# Maitre's Photo Thread



## maitre (Apr 7, 2010)

Here are some of my pets! In no particular order...

Cyriocosmus perezmilesi






Lasiodora Parahybana - got 2 of these in the Feb show cuz my big guy is, well, a guy : P






Nhandu Coloratovillosus






Poecilotheria Ornata






Poecilotheria Rufilata






Poecilotheria Rufilata






Poecilotheria Formosa






Poecilotheria Formosa






Psalmopoeus Irminia






Psalmopoeus Irminia






Poecilotheria Regalis






Poecilotheria Regalis - pretty sure it's a lady. What do you guys think?






Pterinochilus murinus






Nhandu Coloratovillosus - same as before, just one molt older






L. parahybana - my immature male






L. parahybana






L. parahybana






P. formosa - A couple of them really like to hide here. Yes, it's the inside of a lid. I lifted the lid last weekend and almost learned the hard way!!! Good thing my buddy spotted it on the underside and told me.






P. formosa - male






H. incei - I had 3 and kept them together. Then 3 became 2. The last two were separated soon afterwards. Btw, these little guys are FAST!






Heteroscodra Maculata - newly rehoused so it's cuddled away






Brachypelma Vagans - it's tough to get shots of this guy cuz he bolts for his hide if you move his container. I had to use a brush and a light touch to coax it out of his little hole






There he is. I was actually moving his molt and he was starting to stalk it






Some people were talking about pill bugs in the Canadian forum so here are a few of mine







This is my chihuahua Pebble






She's a sweetie






Crested Gecko, Banarnar - licking his eye






He's pretty neat






My African pygmy hedgehog, Pokeball aka Pokie






Pyxicephalus adsperus aka African bull frog aka Pixie Frog aka BULLDOZER or just Bullie or Dozer






Bufo marinus aka Cane Toad aka Boomer








Hope you guys enjoyed these!


----------



## J.huff23 (Apr 7, 2010)

Great pics! Great collection too!


----------



## Mack&Cass (Apr 7, 2010)

Great shots Stan! Are you keeping your formosas in a communal?

Cass


----------



## Fred (Apr 7, 2010)

Awesome pictures! Love the formosa' and the cresty


----------



## fatich (Apr 7, 2010)

Lots of beautiful pictures,thanks for shareing with us
Your hedgehog is so sweet


----------



## maitre (Apr 7, 2010)

Thanks for the quick responses everyone!!

Cass, I currently have 3 P. formosa in a communal as well as 3 rufilata's in another. I tried a communal with the H. incei but it was a failure with 1 death within 3 days.

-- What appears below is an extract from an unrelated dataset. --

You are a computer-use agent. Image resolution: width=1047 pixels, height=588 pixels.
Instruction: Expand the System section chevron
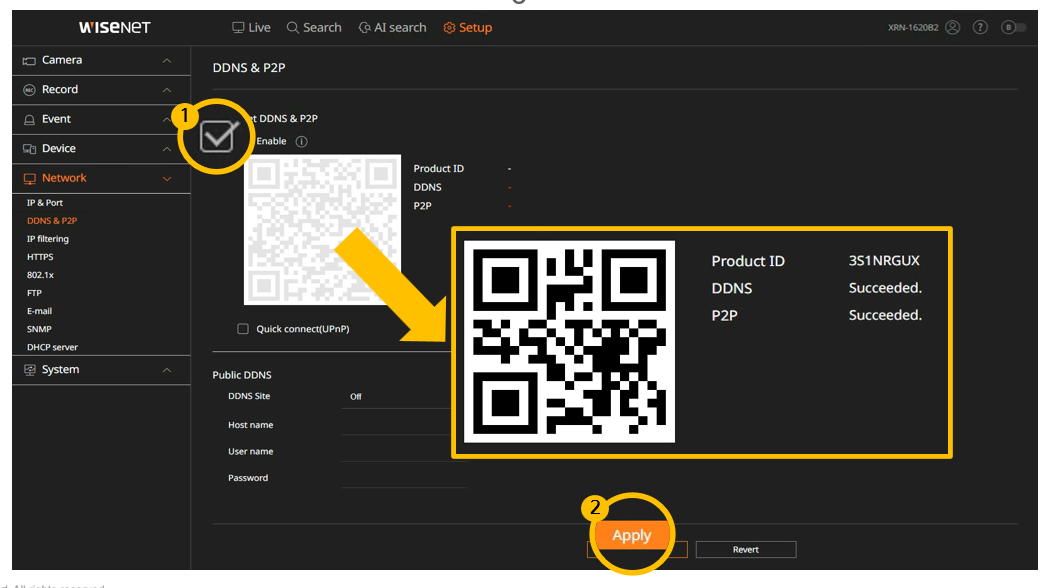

Fatich, I will post more hedgie photos in the future - I have lots!!! And he is really really cute but, I have to admit, a lot more feisty now than when he was younger.


----------



## maitre (Apr 23, 2010)

While rehousing my other H. mac, I discovered it molted!






It's hard to see through the plastic but there are 3 P. formosa huddled together in this shot.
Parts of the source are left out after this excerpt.